さぴあは、進学教室サピックス小学部が発行し、内部生に配布している月刊誌です。

さぴあインタビュー/関西情報

SSHとグローバル教育を両輪に
生徒の夢を実現するための
「仕掛け」がたくさんある学校

立命館中学校・高等学校 校長 東谷 保裕 先生

環境が整うキャンパスは
生徒の考える力を育てる場

聞き手1
サピックス小学部
千里中央校校舎責任者
松本 裕隆

松本 初めに貴校の歴史からお聞かせください。

東谷 立命館大学の前身である京都法政学校は、1900(明治33)年の創立です。本校はその5年後に、清和普通学校という名称で誕生しました。建学の祖である中川小十郎は、後に二度内閣総理大臣になった西園寺公望が文部大臣(現在の文部科学大臣)だったときの秘書官で、京都帝国大学(現在の京都大学)の設立に当たったことでも知られています。

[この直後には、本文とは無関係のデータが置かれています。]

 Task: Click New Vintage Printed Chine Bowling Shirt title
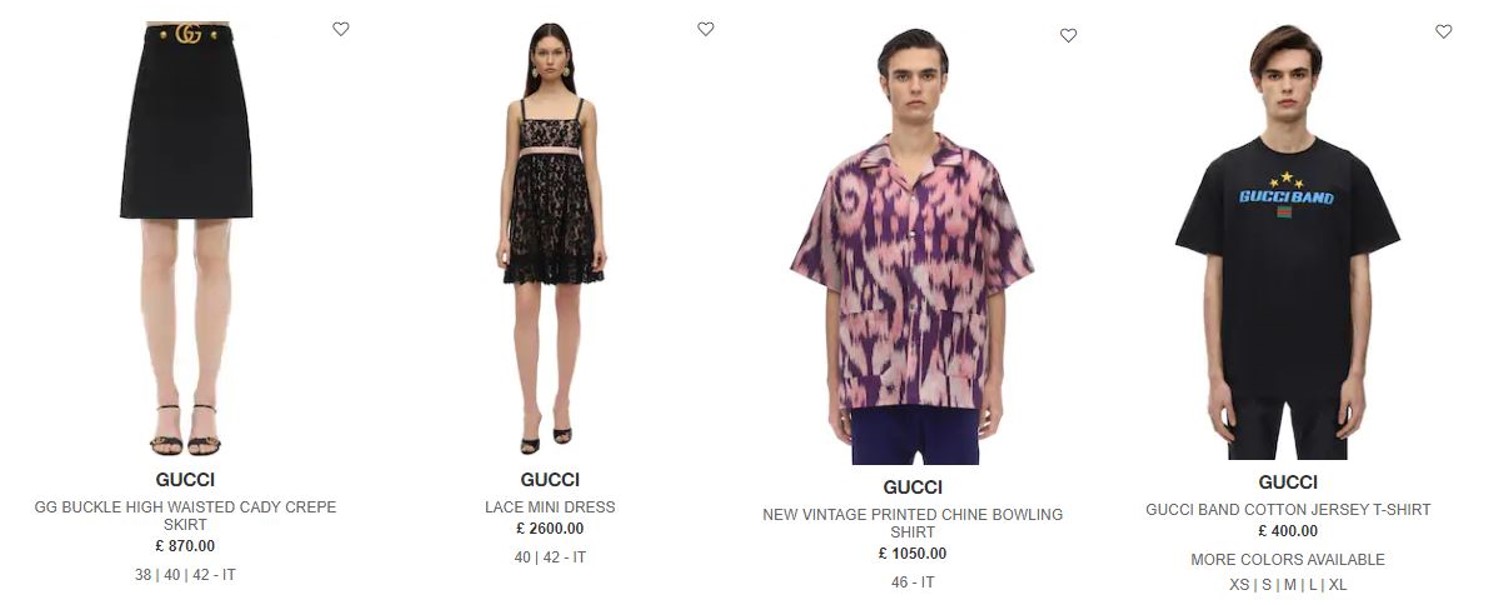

 フランスに留学し、ソルボンヌ大学を卒業した西園寺は、帰国後、自由主義的精神に基づき、進取の気質に富む青年を育成するため、京都御所内にあった自宅に、私塾立命館を開きました。中川は、この立命館の「自由と清新」の精神を受け継ぎ、今日の立命館大学につながる京都法政学校と、本校の前身である清和普通学校を設立したのです。戦後には、民法学者の末川博を学長に迎え、それまでの「自由と清新」に加えて、「平和と民主主義」を新しい教育理念としました。

松本 2014年9月には、京都市深草から現在の長岡京市にキャンパスが移りました。周辺は閑静な住宅地で、施設や設備もすばらしく、とても恵まれた環境ですね。

東谷 本校では、生徒の自主性を引き出すための環境づくりに力を入れており、探究活動や課題研究などの発表の場としてふさわしい施設・設備を整えました。延べ床面積は約3万9000㎡と、旧キャンパスの1.4倍です。グラウンドや体育館などの運動施設も可能な限り広く確保しました。三つあるグラウンドの一つは全天候型で、2023年秋にはリニューアルが終わる予定です。また、1100名収容する大ホールやメディアセンター、吹き抜けのオープンスペース、ランチルームといった共用施設を建物の中心に配置し、各階のフロアをこれにつなぐことによって、学校全体の一体感を出しています。

 今の世の中は、答えのない問題に対処し、課題を解決していく力が求められています。知識は大切ですが、みずから考える力はそれ以上に大切です。考える力は何もせずに身につくものではなく、調べてわかったことや、それに対する自分の意見を論理的に組み立ててプレゼンテーションをするトレーニングがぜひとも必要です。それを可能にする施設を充実させ、さまざまな仕掛けを設けているのです。廊下が広く、ゆとりスペースが多いのは、生徒たちの作品やプレゼンに用いるポスターを展示するためでもあります。プレゼンのための専用教室も設けました。

松本 先ほど、高1生がパワーポイントを使いながら英語でプレゼンテーションをする様子を拝見しました。高1生とは思えないレベルの高さで、とても驚きました。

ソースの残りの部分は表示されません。